What you will do: Give back exactly the lines from the one that holds "Task: Click the ВЫЙТИ link under account ID" through the final line of the data; omit the pictures and add nothing.
[[ Supplied entries, beginning ]]
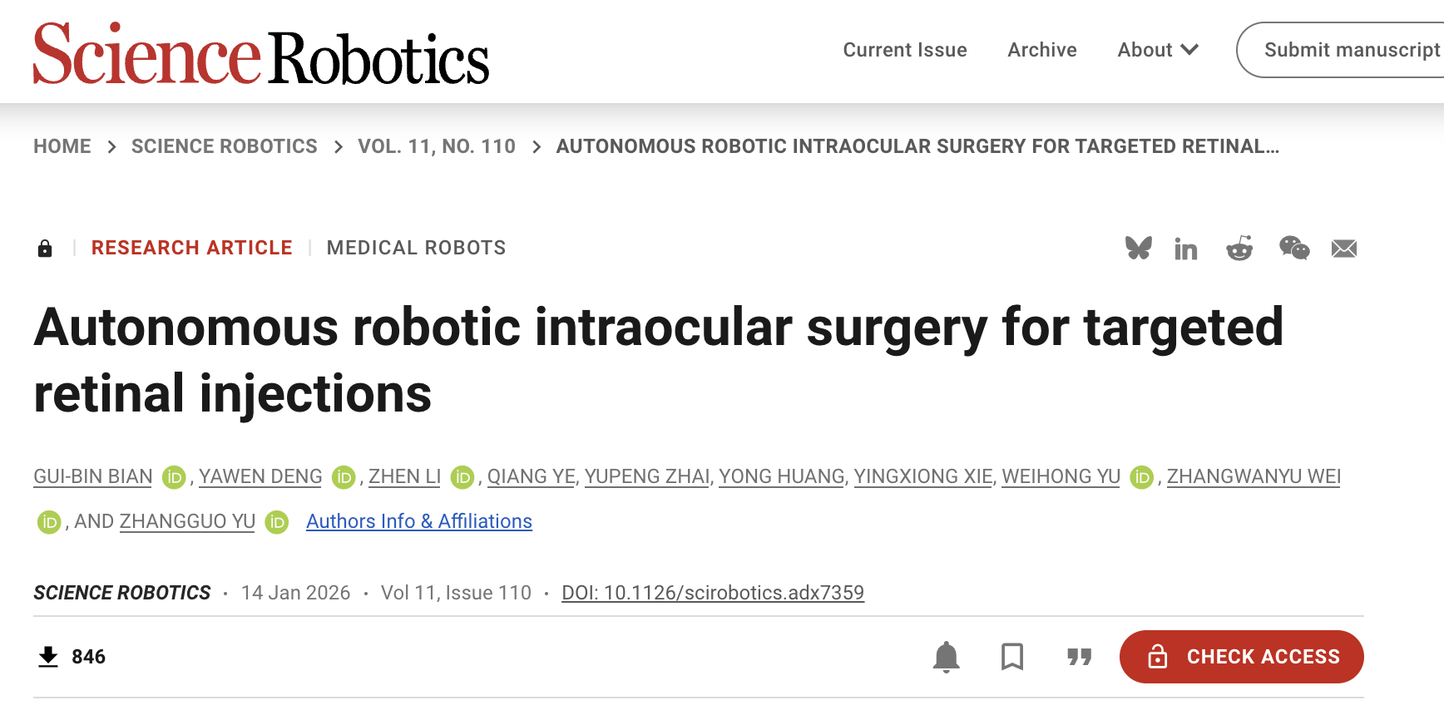Share article on Reddit
Image resolution: width=1444 pixels, height=710 pixels.
coord(1239,248)
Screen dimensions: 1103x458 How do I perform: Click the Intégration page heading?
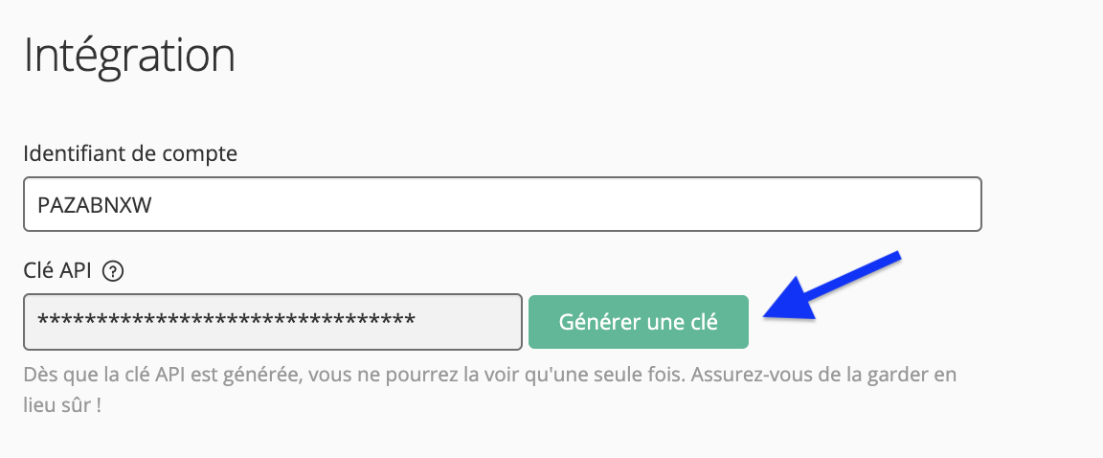click(129, 56)
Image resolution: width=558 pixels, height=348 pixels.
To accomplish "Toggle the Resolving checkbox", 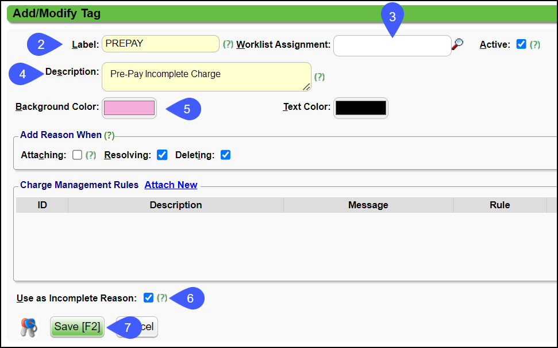I will pyautogui.click(x=162, y=155).
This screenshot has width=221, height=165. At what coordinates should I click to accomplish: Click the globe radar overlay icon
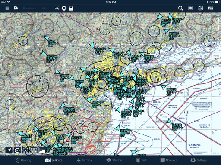[200, 8]
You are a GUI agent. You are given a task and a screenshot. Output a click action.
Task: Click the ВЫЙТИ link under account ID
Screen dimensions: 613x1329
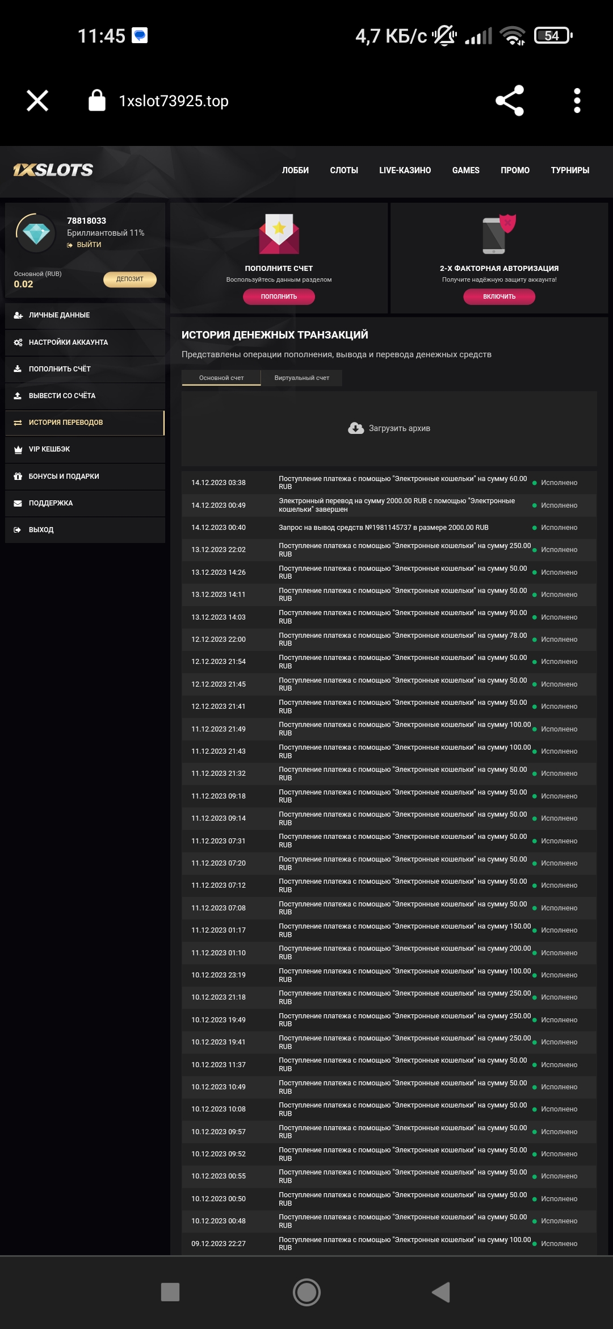point(89,245)
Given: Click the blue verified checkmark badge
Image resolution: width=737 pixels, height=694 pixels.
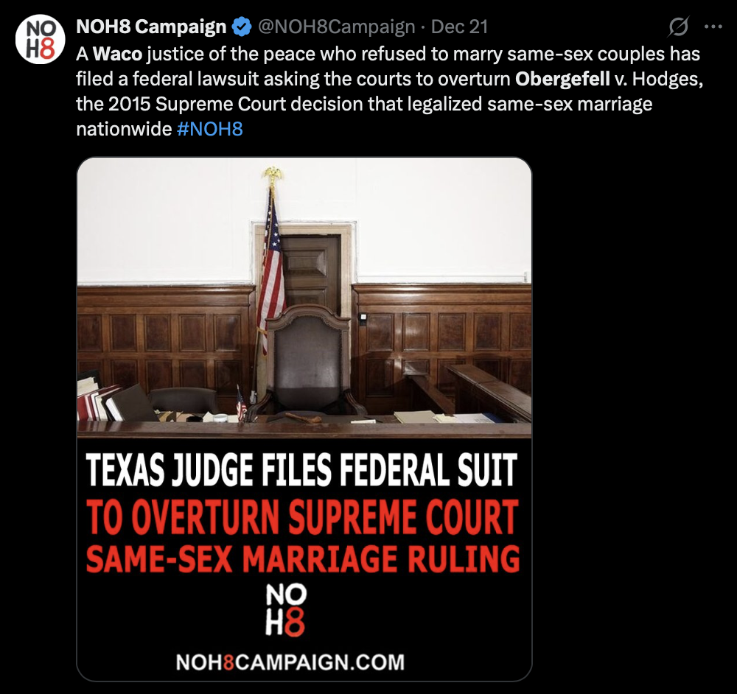Looking at the screenshot, I should [x=242, y=27].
[[ Supplied entries, end ]]
Solution to this exercise:
Task: Click the ВЫЙТИ link under account ID
Screen dimensions: 613x1329
point(89,245)
Given: Click the blue verified checkmark badge
Image resolution: width=737 pixels, height=694 pixels.
Looking at the screenshot, I should [x=242, y=27].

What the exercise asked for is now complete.